In this assignment, we want to emphasize the user task at this stage of development. The interface should be fluid with respect to a particular task made intuitively easy to step through as a user. Here we see an example of an app that is centered on the user's task. For this assignment, this team would complete functionality by capturing all of the relevant information entered into the text boxes, and updating the content of each page with that new information.

GradeSource++: This example project from last year abstracts GradeSource for you and works with the data to show you where you are in a class.

Balancr: This app helps people balance their time between work and play. They have made their app functional: you can create a sign-up, add activities, and see it reflected on the pie chart.

For both examples above, simply imagine that the data that supports the functionality of the apps are only temporarily stored in a data variable that is pre-populated with data from a .json file.


  • One paragraph on your point of view & inspirations for your app.
  • The URL of the prototype (preferably on heroku) that you want us to see. Note: the URL must work at least until your assignment is graded. If it doesn't work, you'll receive no credit.
  • Readable, properly oriented snapshot of your development plan that you submitted last week.
  • Readable, properly oriented snapshot of your updated development plan. (We recommend making a Google spreadsheet and saving it as a pdf; this gives you a snapshot for comparison.)
  • A ~2-sentence description of the task you'd like us to try. This should include any needed login/password information.
  • The shared Github URL for your project.

Note: since we may grade your assignment up to a few days after submission, per the honor code, we expect that the prototype URL show the state of your prototype at the time of submission.
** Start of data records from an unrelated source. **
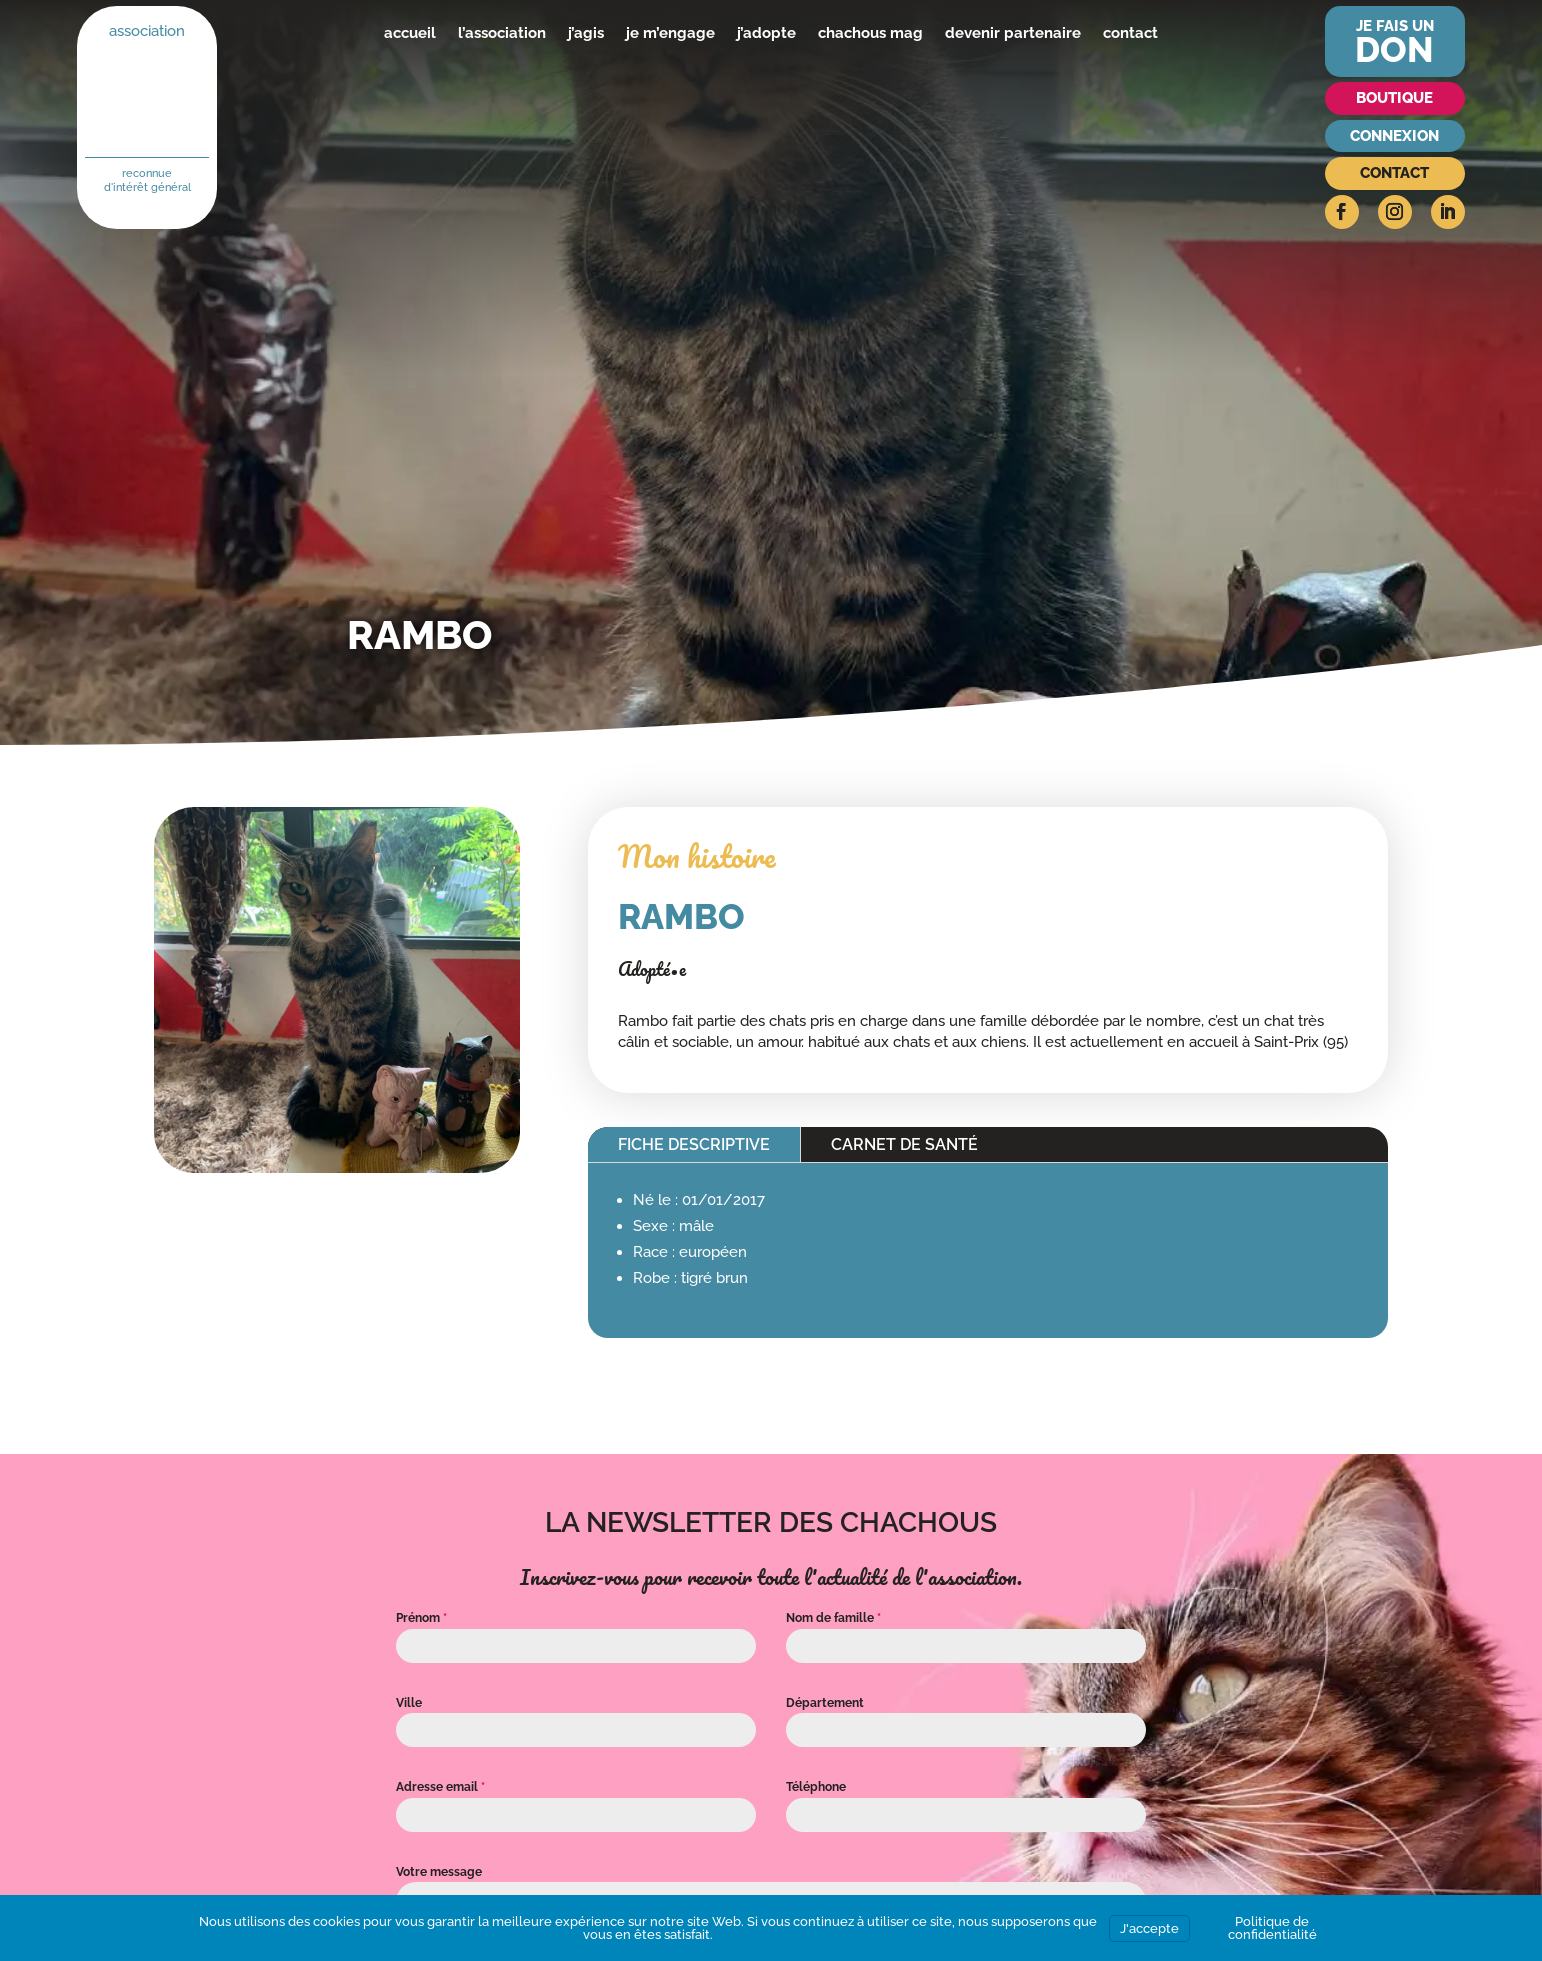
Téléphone (816, 1787)
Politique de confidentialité (1272, 1928)
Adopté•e (652, 969)
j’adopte (766, 33)
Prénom (421, 1618)
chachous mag (870, 33)
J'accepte (1149, 1928)
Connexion (1394, 136)
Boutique (1394, 98)
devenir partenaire (1013, 33)
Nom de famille (833, 1618)
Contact (1394, 173)
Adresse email (440, 1787)
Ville (409, 1703)
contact (1130, 33)
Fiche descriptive (694, 1144)
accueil (410, 33)
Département (825, 1703)
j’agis (586, 33)
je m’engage (670, 33)
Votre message (439, 1872)
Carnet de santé (904, 1144)
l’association (502, 33)
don (1394, 49)
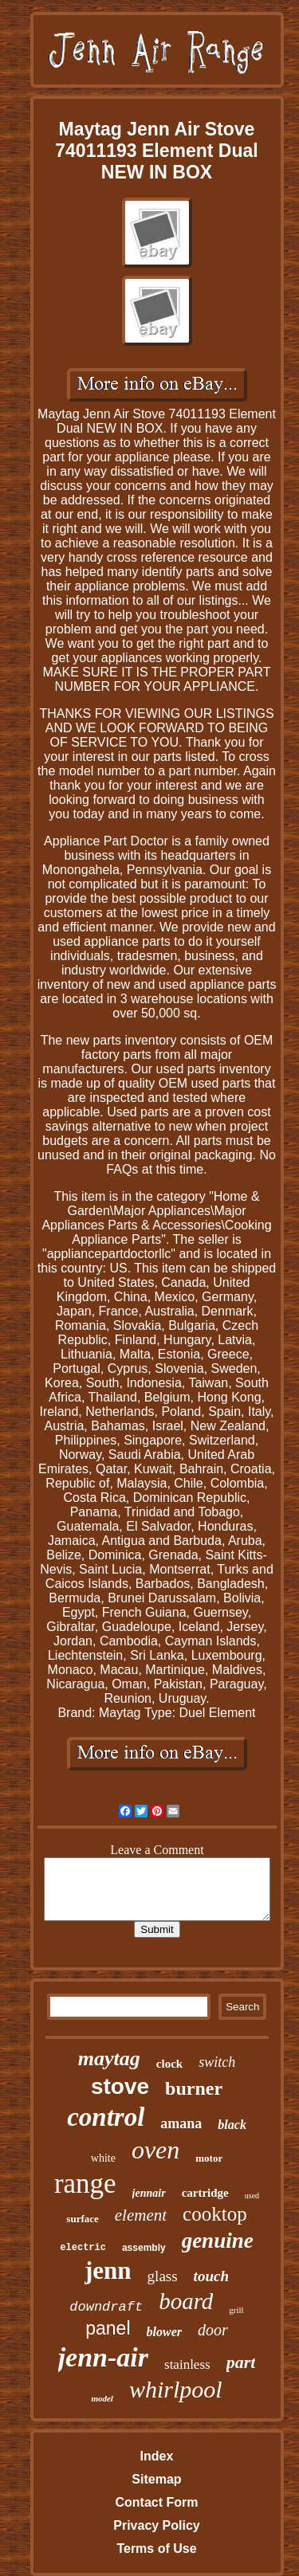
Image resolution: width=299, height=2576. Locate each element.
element (141, 2215)
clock (169, 2063)
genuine (218, 2241)
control (105, 2117)
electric (83, 2247)
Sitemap (156, 2479)
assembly (144, 2247)
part (241, 2362)
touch (211, 2276)
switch (217, 2062)
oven (155, 2149)
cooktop (215, 2214)
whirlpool (175, 2389)
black (232, 2124)
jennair (149, 2193)
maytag (109, 2058)
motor (208, 2158)
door (213, 2330)
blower (164, 2332)
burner (193, 2088)
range (85, 2183)
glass (163, 2276)
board (186, 2301)
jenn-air (103, 2357)
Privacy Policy (156, 2525)
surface (82, 2219)
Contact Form (156, 2502)
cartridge (205, 2192)
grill (236, 2310)
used (252, 2195)
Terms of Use (156, 2548)
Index (157, 2456)
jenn (108, 2270)
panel (107, 2328)
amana (181, 2123)
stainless (187, 2364)
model (102, 2398)
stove (120, 2086)
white (103, 2158)
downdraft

You will very likely be updating your prototype after submission, but please do so on another version.

Submit your formatted pdf here

Evaluation criteria & Grading rubric

The rubric below contains criteria that are worth one point each and will be graded independently and in a binary fashion.

  1. Paragraph summarizes the POV and inspirations that connect to how the prototype is being designed.
  2. Screens where reading JSON data is used are able to do so successfully and without error.
  3. JSON data used to create custom templated pages display information that is more meaningful than having pre-set data.
  4. Every page contains its full set of user interface elements.
  5. All user interface elements function properly; they may use placeholder data.
  6. Functionality in each page does not lead to dead ends or errors.
  7. Every page is able to perform a unique task that contributes to the overall goal of the app.
  8. There are no major violations to Nielsen’s heuristics.
  9. Fake login simulates the experience of logging in. (Or, there is a real login with credentials provided in submission.)
  10. Development plan is updated, showing progress and additional tasks in the new version compared to the previous week.
  11. Github repo & Heroku URLs + 2-sentence task description is present. Your Heroku URL should be “a6-projectname.herokuapp.com”.
  12. Task description does not give specific instructions, but describes a task that a real user might want to do.
  13. App's functionality for task described is complete in its interaction and causes no errors.